Happy tax day, Daily Grindhousers! For our non-American readers, April 15th (or April 17th, as it falls this year) is the deadline for residents of the United States of America to file their annual income taxes, where a portion of our earnings gets set aside for infrastructure, health care, social safety nets, defense, the occasional payoff of a sexual harassment lawsuit from a congressman, and funneling into the properties of our current president. All good, useful things that keep our country running!
“Death and taxes” are joked to be inevitable parts of life, and while the former has been depicted in various mediums countless times in the course of history, the latter has mostly been relegated to the subplots of larger tales. Roman tax collector Zacchaeus gets a nice little mention in the Gospel of Luke, but he never got his own spin-off novel, Samuel Adams had a beer named after him, but he was, notably, not very good at being a tax collector, and Frank Wilson’s investigations may have led to Al Capone being taken down, but the best he had was inspiring a character played by Charles Martin Smith in THE UNTOUCHABLES. Taxes, it seems, are just not glamorous enough to warrant a central focus.
There are, however, a few exceptions to this rule, and every so often, filmmakers decide that tax evasion is a subject worthy of a feature. These so-called “Taxploitation” films (so-called by this column, and this column alone) may be few and far between, but they certainly deserve at least a minor footnote in the world of cinema. A very minor one. Like, probably no more than this column.
One of the first Taxploitation films is 1966’s MADIGAN’S MILLION, which has a number of curious attributes going for it. For one, it’s an Italian-Spanish co-production of a screwball comedy directed by blacklisted American actor Stanley Prager. For another, it ended up distributed in the U.S. by American International Pictures, and thus ended up in Troma’s catalogue, where it stands today. Finally, it’s the first film made that stars Dustin Hoffman, even though it ended up not getting released until after THE GRADUATE had made him a star.

**Given task 1**. According to the opening paragraph of the column on Taxploitation films, what uses is a portion of U.S. earnings set aside for? List each one.
**Given task 2**. Rewrite the paragraph of the column on Taxploitation films that begins "One of the first Taxploitation films" as a brief bulleted list that keeps its main facts.
**Given task 3**. Carry on writing the column on Taxploitation films, picking up after its final sentence.

**Excerpted data**.
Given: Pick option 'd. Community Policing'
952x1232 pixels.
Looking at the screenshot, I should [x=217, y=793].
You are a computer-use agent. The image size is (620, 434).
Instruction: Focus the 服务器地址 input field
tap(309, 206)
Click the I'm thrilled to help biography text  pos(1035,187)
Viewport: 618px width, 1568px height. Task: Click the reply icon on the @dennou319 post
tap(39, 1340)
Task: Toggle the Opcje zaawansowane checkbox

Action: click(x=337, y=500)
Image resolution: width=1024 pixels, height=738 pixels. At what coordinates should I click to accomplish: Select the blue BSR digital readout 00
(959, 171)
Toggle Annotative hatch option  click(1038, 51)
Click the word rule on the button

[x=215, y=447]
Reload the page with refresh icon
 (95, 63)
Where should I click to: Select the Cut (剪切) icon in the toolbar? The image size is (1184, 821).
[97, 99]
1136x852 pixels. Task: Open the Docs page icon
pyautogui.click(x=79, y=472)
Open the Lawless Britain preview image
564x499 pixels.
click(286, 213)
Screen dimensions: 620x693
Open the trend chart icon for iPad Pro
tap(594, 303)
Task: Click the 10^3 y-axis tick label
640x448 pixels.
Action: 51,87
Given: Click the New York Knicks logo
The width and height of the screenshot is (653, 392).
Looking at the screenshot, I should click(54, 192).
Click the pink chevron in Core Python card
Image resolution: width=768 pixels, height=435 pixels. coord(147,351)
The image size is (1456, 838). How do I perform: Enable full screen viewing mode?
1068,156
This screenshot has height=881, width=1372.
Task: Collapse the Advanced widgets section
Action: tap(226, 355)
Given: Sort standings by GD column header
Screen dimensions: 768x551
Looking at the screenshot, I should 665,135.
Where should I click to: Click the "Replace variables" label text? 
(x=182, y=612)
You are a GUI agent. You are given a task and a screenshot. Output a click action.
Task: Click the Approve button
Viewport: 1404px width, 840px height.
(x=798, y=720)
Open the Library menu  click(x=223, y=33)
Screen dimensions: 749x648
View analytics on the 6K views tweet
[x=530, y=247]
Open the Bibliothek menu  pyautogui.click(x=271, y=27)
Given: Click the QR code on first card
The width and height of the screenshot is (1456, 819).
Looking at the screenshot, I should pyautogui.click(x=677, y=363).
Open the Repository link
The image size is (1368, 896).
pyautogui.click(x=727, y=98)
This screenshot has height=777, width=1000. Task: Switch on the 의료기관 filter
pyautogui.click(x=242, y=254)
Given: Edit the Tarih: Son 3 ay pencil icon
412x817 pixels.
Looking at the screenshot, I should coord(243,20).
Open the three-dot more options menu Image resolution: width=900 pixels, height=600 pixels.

**Right answer 1**.
- Infrastructure
- Health care
- Social safety nets
- Defense
- The occasional payoff of a sexual harassment lawsuit from a congressman
- Funneling into the properties of the current president

**Right answer 2**.
- MADIGAN'S MILLION (1966) is one of the first Taxploitation films.
- It is an Italian-Spanish co-production of a screwball comedy directed by blacklisted American actor Stanley Prager.
- American International Pictures distributed it in the U.S., so it ended up in Troma's catalogue, where it remains today.
- It is Dustin Hoffman's first film, but it was not released until after THE GRADUATE had made him a star.

**Right answer 3**.
MADIGAN’S MILLION is about as entertaining as you’d expect from an Italian-Spanish screwball comedy from an American director about tax evasion. Hoffman does his best as a bumbling treasury department employee tasked with going to Rome to determine what happened to the money owned by a retired American mobster (second-billed Cesar Romero, who dies before the opening credits), and the film is less insufferable than a Franco & Ciccio vehicle, but the jokes rarely land and it ends up feeling like a sub-PINK PANTHER with a couple amusing moments.
The Taxploitation genre wouldn’t really take off until 1981, when HARRY’S WAR hit theaters.
Arguably the best known of the Taxploitation films (not to dissimilar from being “less insufferable than a Franco & Ciccio vehicle), HARRY’S WAR stars the ever-welcome Edward Hermann as Harry, a post office employee who comes to the assistance of his old friend Beverly (Geraldine Page) who runs a junkyard and antique store filled with Russian cobalt bombs. Beverly, as it turns out, has a tax bill of $192,654 with the amount arrived at due to very questionable means as IRS agent Ernie (the late David Ogden Stiers) has it out for the old gal.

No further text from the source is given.